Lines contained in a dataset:
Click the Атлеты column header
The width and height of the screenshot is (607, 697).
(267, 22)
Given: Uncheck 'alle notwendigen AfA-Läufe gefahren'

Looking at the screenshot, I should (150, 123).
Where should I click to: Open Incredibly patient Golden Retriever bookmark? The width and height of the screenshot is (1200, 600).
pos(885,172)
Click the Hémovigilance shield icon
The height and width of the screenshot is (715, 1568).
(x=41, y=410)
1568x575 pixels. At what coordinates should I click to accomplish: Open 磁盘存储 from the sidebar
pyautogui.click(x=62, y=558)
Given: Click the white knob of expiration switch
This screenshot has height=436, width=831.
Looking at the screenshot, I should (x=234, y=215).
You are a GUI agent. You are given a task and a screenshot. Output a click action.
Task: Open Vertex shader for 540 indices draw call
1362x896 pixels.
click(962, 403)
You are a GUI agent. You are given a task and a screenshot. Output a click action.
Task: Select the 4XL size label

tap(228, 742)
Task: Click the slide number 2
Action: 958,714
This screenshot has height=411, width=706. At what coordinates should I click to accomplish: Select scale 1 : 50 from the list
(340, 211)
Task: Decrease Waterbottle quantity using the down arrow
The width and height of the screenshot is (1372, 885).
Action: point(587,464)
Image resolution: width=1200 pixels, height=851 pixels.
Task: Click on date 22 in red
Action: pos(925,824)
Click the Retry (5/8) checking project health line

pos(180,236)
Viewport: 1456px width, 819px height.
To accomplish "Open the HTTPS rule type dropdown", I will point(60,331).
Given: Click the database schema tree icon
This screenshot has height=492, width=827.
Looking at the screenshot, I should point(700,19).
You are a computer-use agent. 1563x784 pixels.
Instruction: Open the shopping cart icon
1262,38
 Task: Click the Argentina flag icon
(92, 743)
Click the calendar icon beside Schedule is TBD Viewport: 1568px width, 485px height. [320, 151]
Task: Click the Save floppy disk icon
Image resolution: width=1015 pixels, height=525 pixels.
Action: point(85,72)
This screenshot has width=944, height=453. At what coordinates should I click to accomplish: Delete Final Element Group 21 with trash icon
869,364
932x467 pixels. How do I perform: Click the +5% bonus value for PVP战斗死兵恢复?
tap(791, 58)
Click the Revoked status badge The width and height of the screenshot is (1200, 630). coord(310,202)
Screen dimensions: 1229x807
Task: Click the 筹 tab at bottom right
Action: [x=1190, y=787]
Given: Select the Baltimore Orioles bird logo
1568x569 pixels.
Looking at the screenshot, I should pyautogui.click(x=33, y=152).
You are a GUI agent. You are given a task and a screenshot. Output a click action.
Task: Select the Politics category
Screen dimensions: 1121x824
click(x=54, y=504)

What is needed.
Write out all of the lines above exactly as they appear.

Solution to this task.
Click the Атлеты column header
The width and height of the screenshot is (607, 697).
(267, 22)
Given: Uncheck 'alle notwendigen AfA-Läufe gefahren'

Looking at the screenshot, I should (150, 123).
Where should I click to: Open Incredibly patient Golden Retriever bookmark? The width and height of the screenshot is (1200, 600).
pos(885,172)
Click the Hémovigilance shield icon
The height and width of the screenshot is (715, 1568).
(x=41, y=410)
1568x575 pixels. At what coordinates should I click to accomplish: Open 磁盘存储 from the sidebar
pyautogui.click(x=62, y=558)
Given: Click the white knob of expiration switch
This screenshot has height=436, width=831.
Looking at the screenshot, I should (x=234, y=215).
You are a GUI agent. You are given a task and a screenshot. Output a click action.
Task: Open Vertex shader for 540 indices draw call
1362x896 pixels.
click(962, 403)
You are a GUI agent. You are given a task and a screenshot. Output a click action.
Task: Select the 4XL size label

tap(228, 742)
Task: Click the slide number 2
Action: 958,714
This screenshot has height=411, width=706. At what coordinates should I click to accomplish: Select scale 1 : 50 from the list
(340, 211)
Task: Decrease Waterbottle quantity using the down arrow
The width and height of the screenshot is (1372, 885).
Action: point(587,464)
Image resolution: width=1200 pixels, height=851 pixels.
Task: Click on date 22 in red
Action: pos(925,824)
Click the Retry (5/8) checking project health line

pos(180,236)
Viewport: 1456px width, 819px height.
To accomplish "Open the HTTPS rule type dropdown", I will point(60,331).
Given: Click the database schema tree icon
This screenshot has height=492, width=827.
Looking at the screenshot, I should point(700,19).
You are a computer-use agent. 1563x784 pixels.
Instruction: Open the shopping cart icon
1262,38
 Task: Click the Argentina flag icon
(92, 743)
Click the calendar icon beside Schedule is TBD Viewport: 1568px width, 485px height. [320, 151]
Task: Click the Save floppy disk icon
Image resolution: width=1015 pixels, height=525 pixels.
Action: point(85,72)
This screenshot has width=944, height=453. At what coordinates should I click to accomplish: Delete Final Element Group 21 with trash icon
869,364
932x467 pixels. How do I perform: Click the +5% bonus value for PVP战斗死兵恢复?
tap(791, 58)
Click the Revoked status badge The width and height of the screenshot is (1200, 630). coord(310,202)
Screen dimensions: 1229x807
Task: Click the 筹 tab at bottom right
Action: [x=1190, y=787]
Given: Select the Baltimore Orioles bird logo
1568x569 pixels.
Looking at the screenshot, I should pyautogui.click(x=33, y=152).
You are a GUI agent. You are given a task and a screenshot. Output a click action.
Task: Select the Politics category
Screen dimensions: 1121x824
click(x=54, y=504)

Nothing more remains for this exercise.